**Material provided**
▶

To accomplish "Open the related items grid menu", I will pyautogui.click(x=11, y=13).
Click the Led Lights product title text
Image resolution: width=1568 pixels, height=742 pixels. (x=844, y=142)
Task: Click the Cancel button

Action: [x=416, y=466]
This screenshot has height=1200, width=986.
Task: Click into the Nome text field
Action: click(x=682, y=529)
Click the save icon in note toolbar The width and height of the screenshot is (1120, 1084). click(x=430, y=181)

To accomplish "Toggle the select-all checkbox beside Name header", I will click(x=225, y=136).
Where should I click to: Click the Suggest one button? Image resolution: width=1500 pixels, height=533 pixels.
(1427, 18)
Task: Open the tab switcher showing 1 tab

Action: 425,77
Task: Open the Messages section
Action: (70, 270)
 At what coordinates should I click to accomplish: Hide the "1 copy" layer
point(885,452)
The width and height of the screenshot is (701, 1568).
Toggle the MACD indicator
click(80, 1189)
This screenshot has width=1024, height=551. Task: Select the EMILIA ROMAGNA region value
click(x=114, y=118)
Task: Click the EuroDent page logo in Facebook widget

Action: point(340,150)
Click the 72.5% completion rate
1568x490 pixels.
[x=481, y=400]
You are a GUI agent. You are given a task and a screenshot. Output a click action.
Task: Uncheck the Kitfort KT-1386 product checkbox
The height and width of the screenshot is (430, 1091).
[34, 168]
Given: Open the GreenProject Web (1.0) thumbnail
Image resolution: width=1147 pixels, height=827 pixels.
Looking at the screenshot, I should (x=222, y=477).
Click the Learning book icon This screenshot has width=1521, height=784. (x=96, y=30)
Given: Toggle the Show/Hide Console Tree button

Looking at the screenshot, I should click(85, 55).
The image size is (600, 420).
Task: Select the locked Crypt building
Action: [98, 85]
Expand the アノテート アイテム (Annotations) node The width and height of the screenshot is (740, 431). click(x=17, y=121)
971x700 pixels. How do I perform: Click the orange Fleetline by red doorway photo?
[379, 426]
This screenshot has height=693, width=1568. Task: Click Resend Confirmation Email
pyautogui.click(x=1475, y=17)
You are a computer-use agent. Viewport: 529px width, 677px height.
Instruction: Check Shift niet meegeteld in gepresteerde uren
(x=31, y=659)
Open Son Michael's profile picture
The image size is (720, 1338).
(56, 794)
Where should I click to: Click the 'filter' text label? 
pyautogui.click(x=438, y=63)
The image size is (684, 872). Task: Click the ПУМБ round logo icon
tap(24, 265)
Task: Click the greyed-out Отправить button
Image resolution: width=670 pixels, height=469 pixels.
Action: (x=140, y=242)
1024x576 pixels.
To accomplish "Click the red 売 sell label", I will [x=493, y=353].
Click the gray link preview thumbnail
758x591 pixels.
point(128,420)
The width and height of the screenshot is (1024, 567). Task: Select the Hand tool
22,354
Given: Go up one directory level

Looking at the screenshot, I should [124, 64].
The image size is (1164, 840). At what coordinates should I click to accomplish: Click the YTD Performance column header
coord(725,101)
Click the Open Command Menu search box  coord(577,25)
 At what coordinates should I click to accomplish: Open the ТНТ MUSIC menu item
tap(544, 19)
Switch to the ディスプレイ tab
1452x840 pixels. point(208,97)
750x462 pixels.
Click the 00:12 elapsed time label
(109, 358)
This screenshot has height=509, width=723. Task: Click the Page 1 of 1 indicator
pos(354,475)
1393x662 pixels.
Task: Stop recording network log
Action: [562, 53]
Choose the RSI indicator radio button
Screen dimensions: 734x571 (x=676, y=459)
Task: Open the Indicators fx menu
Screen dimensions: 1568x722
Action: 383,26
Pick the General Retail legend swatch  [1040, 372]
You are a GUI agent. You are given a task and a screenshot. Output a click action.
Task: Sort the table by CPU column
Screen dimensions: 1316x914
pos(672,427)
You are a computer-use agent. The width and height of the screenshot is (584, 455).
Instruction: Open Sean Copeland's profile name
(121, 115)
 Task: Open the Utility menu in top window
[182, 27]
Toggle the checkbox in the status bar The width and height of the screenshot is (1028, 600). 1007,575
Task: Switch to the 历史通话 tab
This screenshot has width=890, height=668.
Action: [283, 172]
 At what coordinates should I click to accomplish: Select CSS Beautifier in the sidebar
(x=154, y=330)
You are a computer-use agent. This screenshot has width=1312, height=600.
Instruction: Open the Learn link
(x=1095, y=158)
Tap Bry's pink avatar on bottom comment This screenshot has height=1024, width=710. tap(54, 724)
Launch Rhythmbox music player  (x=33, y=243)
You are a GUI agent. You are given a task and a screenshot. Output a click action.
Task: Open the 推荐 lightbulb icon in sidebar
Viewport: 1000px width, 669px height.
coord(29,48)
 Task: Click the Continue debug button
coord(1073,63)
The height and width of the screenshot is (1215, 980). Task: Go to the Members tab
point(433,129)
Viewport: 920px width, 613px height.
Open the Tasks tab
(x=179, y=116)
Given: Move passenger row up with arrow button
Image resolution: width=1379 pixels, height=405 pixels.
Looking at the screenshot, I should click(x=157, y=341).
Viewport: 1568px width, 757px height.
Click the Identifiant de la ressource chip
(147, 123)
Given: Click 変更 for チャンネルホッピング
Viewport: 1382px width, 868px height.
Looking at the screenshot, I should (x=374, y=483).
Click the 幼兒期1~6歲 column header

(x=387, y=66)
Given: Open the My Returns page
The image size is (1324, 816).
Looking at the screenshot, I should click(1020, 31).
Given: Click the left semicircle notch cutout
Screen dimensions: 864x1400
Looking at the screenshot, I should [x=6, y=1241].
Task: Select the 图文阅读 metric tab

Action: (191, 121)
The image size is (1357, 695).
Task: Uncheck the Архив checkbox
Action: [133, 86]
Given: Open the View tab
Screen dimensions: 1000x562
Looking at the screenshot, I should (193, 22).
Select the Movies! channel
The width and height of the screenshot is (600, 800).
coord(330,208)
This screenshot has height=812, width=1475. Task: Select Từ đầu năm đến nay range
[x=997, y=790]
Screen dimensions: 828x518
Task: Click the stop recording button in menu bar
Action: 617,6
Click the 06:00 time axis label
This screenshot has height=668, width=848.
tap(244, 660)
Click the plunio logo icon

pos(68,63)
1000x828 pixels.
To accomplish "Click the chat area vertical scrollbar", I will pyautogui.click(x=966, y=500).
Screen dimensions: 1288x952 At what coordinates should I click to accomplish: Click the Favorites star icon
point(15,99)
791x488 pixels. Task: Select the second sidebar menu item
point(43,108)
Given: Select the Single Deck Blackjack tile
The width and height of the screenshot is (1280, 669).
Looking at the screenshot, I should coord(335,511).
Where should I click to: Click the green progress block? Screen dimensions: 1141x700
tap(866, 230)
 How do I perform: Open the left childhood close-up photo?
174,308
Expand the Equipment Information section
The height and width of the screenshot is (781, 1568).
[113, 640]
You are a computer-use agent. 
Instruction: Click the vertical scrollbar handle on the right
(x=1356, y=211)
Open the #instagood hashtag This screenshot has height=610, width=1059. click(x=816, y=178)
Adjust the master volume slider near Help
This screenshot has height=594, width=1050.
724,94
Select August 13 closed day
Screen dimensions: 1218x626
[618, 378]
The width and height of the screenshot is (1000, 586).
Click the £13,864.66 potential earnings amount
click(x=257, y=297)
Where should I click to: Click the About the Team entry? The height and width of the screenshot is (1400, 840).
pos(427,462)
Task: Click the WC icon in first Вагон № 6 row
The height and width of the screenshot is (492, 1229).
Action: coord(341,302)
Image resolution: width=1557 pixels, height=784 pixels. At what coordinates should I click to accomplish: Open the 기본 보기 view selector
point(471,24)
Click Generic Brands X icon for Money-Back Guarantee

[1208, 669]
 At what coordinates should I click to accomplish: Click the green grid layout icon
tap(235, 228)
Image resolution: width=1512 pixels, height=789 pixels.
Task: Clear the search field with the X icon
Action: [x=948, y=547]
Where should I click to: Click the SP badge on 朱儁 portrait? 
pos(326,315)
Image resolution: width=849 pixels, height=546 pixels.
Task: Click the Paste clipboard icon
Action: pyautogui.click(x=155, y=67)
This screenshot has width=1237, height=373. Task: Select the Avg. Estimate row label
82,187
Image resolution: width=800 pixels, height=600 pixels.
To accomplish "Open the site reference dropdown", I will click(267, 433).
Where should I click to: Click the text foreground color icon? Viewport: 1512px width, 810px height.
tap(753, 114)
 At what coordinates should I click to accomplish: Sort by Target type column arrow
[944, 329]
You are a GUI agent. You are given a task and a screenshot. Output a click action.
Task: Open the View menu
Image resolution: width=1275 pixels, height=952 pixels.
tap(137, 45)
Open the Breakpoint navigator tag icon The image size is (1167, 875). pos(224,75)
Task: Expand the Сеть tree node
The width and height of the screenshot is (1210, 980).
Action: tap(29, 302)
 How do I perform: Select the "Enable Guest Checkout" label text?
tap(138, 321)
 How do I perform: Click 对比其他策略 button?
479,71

◀

**Work to complete**
In the listing above, find each line with the word "node" and copy it out.

**Solution for this task**
Expand the アノテート アイテム (Annotations) node The width and height of the screenshot is (740, 431). click(x=17, y=121)
Task: Expand the Сеть tree node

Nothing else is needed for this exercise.